MAS: Wobei mir in den letzten Jahren auch bei Progressive– und Artrock-Bands häufig die Füße einschlafen. Cryptex ist da eine der wenigen Acts, wo ich sage, da kommt was Neues mit Substanz, das mich auch packt.

Andre Mertens: Wir haben das Glück, dass Cryptex schon so viel gemacht haben und wir jetzt nicht von Null anfangen. Klar, sind wir im internationalen Maßstab immer noch am Anfang, aber ich glaube, dadurch, dass die Basis, das Fundament schon da ist, haben wir eine Chance, wenn wir jetzt alle wirklich zusammenhalten.

MAS: Du hast sehr begeistert von der Produktion des neuen Albums gesprochen. Für mich war das erste deutlich stärker, gerade wegen der zweiten Hälfte von Madeleine Effect. Vielleicht sind da die ruhigen Teile einfach zu geblockt.

Andre Mertens: Ja, das kann sein.

MAS: Irgendwann bekommt man den Drang weiter zu skippen.
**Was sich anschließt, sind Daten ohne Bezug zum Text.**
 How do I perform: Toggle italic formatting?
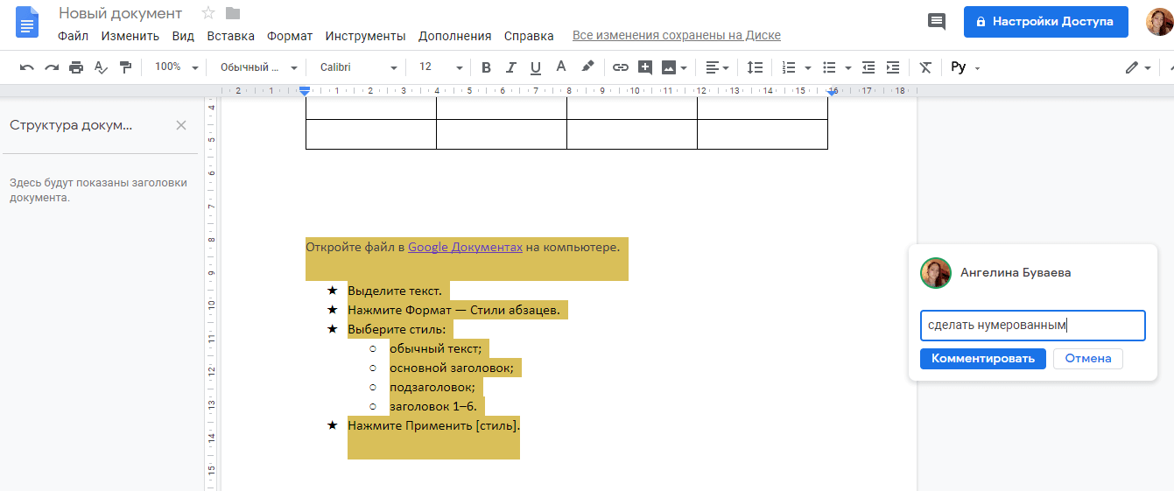510,67
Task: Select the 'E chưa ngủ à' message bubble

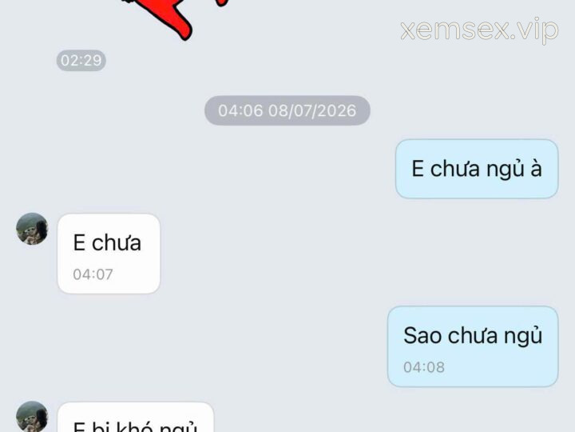Action: (477, 169)
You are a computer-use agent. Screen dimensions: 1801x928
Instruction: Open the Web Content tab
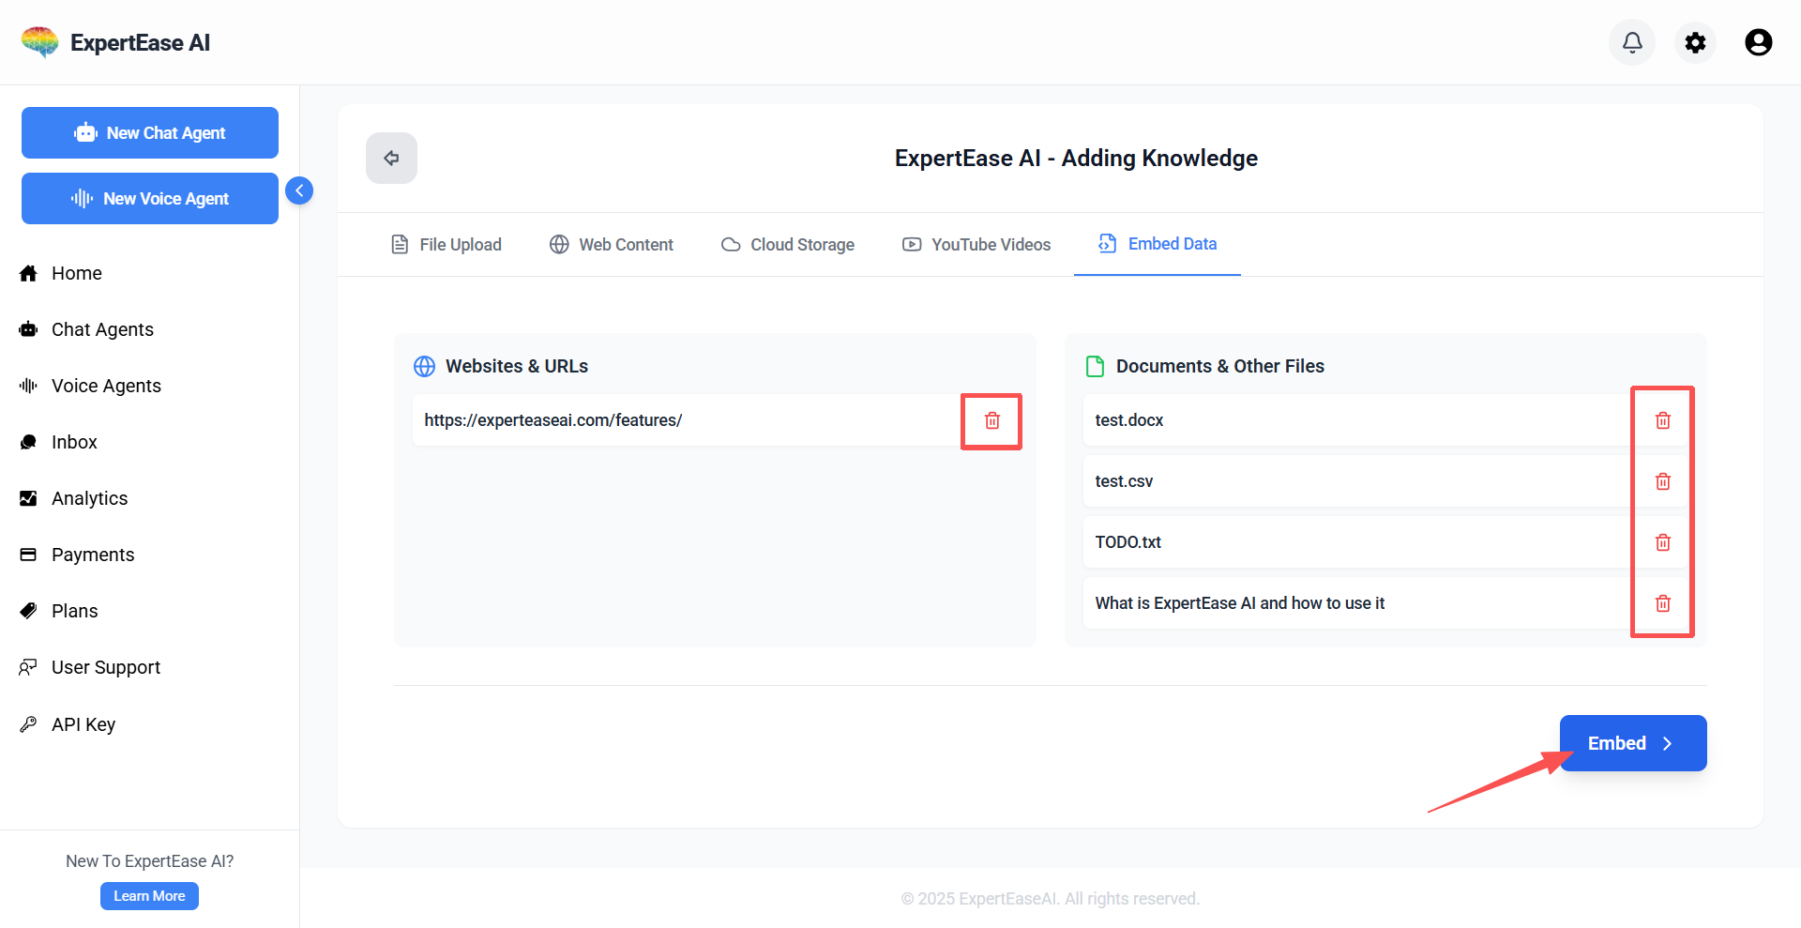(x=612, y=245)
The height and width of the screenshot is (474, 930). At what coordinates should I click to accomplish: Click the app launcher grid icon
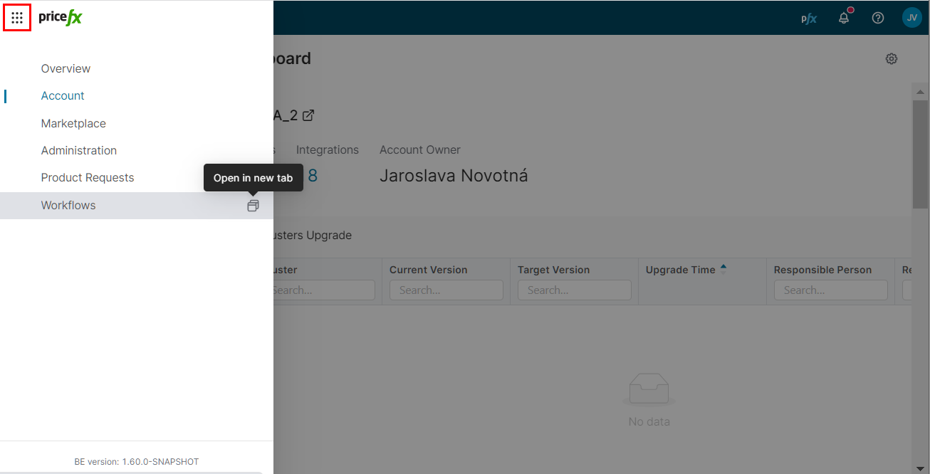pos(17,18)
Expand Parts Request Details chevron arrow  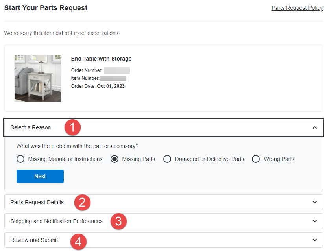[314, 202]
Andre Mertens: Das stimmt. Das kann ich verstehen, ja. Auf dem ersten Album waren Nummern, die knackiger sind. Beide Alben sind je für sich sehr gut. Sie sind für mich einfach komplett anders.
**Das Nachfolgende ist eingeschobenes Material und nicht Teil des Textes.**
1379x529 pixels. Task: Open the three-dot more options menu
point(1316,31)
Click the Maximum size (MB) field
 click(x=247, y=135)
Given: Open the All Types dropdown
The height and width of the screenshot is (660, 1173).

MAS: Angesichts des stilistischen Wechsels war die DVD, die Ihr auf der Tour mit Pain of Salvation aufgenommen habt, eine tolle Chance, das erste Album praktisch komplett live für die Nachwelt festzuhalten. Nachdem jetzt ein weiteres Album erschienen ist, wird eine solche Gelegenheit so bald nicht wieder kommen.
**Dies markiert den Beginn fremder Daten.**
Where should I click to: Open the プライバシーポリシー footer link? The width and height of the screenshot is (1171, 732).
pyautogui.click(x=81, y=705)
Andre Mertens: Das war echt cool. Wir hoffen jetzt, dass wir wieder eine Support Tour machen können. Mit wem ist noch völlig offen. Wolfgang Rott klemmt sich da hinter. Es ist, dass wir den haben. Er hatte auch die Alice Cooper Support Show an Land gezogen. Bevor wir eingestiegen sind haben Cryptex eine riesige Arena Show im Vorprogramm von Alice Cooper gespielt.